L’analyse phylogénétique de gène ABO montre la grande conservation du polymorphisme des groupes sanguins à travers les primates et bouleverse les théories en place.

Les groupes sanguins A, B et O sont communs à tous les primates. Pour expliquer le partage de ce caractère, deux hypothèses s’affrontent : la convergence évolutive et la transmission du caractère depuis un ancêtre commun. La première théorie suppose que les pressions environnementales amènent des espèces différentes à partager un caractère sans qu’il soit hérité d’un ancêtre commun. La seconde implique une hérédité à travers l’évolution des espèces depuis un ancêtre commun. La controverse perdure depuis des dizaines d’années, dans un débat de spécialistes où la convergence évolutive garde un léger avantage.
Afin de démêler cette question, les paléogénéticiens de l’Université de Chicago, en collaboration avec l’Inra, le zoo de Chicago et l’Université Hébraïque de Jérusalem, ont réalisé des analyses de données génétiques issues de différents primates.
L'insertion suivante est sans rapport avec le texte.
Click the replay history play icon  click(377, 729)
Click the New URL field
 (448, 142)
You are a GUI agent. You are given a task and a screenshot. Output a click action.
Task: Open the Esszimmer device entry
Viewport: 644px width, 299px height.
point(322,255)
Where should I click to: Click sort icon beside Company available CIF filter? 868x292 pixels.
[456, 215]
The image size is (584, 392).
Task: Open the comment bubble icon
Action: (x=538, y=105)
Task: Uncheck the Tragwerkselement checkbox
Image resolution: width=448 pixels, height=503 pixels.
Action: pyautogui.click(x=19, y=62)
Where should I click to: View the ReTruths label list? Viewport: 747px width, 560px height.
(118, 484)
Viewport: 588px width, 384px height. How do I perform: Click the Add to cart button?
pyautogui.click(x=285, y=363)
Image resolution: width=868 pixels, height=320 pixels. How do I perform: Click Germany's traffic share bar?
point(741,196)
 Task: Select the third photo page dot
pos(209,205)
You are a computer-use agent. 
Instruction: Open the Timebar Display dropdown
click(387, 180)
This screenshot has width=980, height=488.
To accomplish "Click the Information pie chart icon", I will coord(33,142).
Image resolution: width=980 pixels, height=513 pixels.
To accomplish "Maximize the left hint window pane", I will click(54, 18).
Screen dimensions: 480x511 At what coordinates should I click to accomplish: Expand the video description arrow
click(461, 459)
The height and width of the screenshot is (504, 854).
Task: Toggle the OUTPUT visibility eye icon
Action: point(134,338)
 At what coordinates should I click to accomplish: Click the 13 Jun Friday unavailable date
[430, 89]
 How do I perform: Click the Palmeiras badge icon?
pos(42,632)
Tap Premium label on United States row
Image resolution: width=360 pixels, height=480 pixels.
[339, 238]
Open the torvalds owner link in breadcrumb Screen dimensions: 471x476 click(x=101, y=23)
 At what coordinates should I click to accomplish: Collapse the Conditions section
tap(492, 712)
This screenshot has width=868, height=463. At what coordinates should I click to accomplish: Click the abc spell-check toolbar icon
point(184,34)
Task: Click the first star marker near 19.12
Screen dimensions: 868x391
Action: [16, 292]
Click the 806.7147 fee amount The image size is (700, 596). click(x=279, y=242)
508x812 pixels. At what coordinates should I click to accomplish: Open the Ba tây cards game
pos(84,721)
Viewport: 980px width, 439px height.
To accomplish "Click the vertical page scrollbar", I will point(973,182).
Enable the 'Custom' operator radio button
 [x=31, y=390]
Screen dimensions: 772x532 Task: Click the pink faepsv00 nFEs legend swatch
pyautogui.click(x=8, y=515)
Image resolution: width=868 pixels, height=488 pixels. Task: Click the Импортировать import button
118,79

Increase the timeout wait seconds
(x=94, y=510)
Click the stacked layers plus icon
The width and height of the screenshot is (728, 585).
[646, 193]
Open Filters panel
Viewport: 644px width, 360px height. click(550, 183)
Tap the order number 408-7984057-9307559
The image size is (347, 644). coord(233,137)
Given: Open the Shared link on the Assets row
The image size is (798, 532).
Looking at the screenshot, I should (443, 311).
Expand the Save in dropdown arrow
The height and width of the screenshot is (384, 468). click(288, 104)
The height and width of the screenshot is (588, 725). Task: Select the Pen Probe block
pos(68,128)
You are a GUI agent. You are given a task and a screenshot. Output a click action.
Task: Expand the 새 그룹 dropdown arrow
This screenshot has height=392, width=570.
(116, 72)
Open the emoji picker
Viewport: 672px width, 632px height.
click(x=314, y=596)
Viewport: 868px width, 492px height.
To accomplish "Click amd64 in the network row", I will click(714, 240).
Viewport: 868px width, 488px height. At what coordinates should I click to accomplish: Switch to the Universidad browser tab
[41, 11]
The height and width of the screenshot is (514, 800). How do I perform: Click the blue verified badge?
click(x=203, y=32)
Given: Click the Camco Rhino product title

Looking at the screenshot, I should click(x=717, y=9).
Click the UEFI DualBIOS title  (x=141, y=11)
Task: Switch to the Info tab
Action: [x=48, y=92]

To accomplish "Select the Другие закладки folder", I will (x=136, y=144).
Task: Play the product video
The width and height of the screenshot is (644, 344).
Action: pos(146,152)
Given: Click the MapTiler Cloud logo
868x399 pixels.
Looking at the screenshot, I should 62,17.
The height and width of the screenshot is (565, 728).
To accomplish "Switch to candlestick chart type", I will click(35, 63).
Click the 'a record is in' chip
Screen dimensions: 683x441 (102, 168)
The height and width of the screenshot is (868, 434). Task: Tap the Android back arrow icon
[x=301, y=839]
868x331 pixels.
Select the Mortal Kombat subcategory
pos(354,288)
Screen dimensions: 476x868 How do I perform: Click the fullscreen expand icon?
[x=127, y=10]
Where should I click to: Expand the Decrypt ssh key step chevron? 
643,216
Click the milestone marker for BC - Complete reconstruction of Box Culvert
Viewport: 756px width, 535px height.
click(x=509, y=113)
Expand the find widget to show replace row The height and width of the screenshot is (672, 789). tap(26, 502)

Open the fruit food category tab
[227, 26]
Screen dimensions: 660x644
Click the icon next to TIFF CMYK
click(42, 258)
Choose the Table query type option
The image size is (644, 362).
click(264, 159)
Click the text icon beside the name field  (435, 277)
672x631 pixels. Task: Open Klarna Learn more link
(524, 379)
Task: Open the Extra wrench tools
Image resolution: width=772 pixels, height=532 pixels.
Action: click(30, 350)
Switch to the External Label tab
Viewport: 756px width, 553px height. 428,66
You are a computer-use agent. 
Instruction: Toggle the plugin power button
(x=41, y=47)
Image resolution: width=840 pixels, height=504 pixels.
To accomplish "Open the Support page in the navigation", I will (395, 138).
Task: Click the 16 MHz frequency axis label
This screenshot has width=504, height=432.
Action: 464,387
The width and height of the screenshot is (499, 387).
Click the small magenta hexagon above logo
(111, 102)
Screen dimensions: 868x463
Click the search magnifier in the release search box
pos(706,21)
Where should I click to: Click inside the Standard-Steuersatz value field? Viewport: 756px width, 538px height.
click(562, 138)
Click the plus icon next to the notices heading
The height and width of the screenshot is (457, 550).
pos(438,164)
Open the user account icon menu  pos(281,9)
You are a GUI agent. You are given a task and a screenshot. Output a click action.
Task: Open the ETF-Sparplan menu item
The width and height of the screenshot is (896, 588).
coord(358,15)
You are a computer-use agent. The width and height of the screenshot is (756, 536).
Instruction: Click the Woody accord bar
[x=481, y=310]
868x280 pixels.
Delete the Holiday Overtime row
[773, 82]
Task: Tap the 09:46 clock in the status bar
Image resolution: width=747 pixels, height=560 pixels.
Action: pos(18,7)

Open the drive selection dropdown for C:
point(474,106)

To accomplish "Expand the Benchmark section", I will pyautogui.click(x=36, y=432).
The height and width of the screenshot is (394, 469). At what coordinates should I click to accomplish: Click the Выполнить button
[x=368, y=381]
Les chercheurs ont ainsi travaillé à partir de données issues de la littérature pour plusieurs espèces de singes et d’ancêtres humains, et d’échantillons prélevés sur des hominoïdes du zoo de Chicago. La construction d’arbres phylogéniques a permis de révéler que le polymorphisme ABO ne tient qu’à la variation de deux acides aminés, au niveau de l’exon 7 du gène ABO. La variation de ces deux acides aminés aboutit, chez tous les primates testés, à l’existence des allèles A ou B. Ces résultats suggèrent donc que les singes, bien que distants dans l’évolution, partagent les mêmes bases génétiques à l’origine des groupes ABO que l’homme. Il existe ainsi une zone du génome pour laquelle un humain du groupe A est bien plus proche d’un gibbon du groupe A que d’un humain du groupe B.
Selon ces travaux, la phylogénie du gène ABO s’avère incompatible avec les modélisations basées sur la convergence évolutive. En revanche, ces données concordent avec l’hypothèse de caractères hérités au cours de l’évolution des espèces. Les groupes sanguins A et B semblent donc être un polymorphisme partagé entre différentes espèces distantes. Il apparaît que sa conservation résulte, probablement, d’un mécanisme de sélection balancée, dans lequel le phénotype le plus avantagé est l’hétérozygote, ce qui permet aux deux allèles d’être maintenus conjointement. D’autant que la datation de ce polymorphisme indique que l’apparition du groupe ABO remonte à environ 10 millions d’années. Or le maintien de caractères sur de longues périodes est fréquent dans ce type de mécanismes évolutifs.
Mais la question des pressions sélectives à l’origine de ce polymorphisme reste entière. On ignore toujours précisément la fonction conférant l’avantage évolutif. Le rôle de l’expression des antigènes sur les globules rouges ne convainc pas les auteurs. Il leur semble plutôt que ce gène intervient dans un autre phénomène, de manière importante, permettant d’expliquer la sélection balancée. Une fonction à découvrir.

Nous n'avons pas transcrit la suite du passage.